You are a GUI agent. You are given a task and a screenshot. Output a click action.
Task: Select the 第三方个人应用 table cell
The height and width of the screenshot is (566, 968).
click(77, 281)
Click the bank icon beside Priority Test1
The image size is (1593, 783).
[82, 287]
★ ★ ★ ★ ★ ★ ★
### WORK INSTRUCTIONS
Print the lines from the one containing "Task: Select the 第三方个人应用 table cell" through the end of the material, word for word, and nothing else.

### RESULT FOR THIS EXERCISE
Task: Select the 第三方个人应用 table cell
The height and width of the screenshot is (566, 968).
click(77, 281)
Click the bank icon beside Priority Test1
The image size is (1593, 783).
[82, 287]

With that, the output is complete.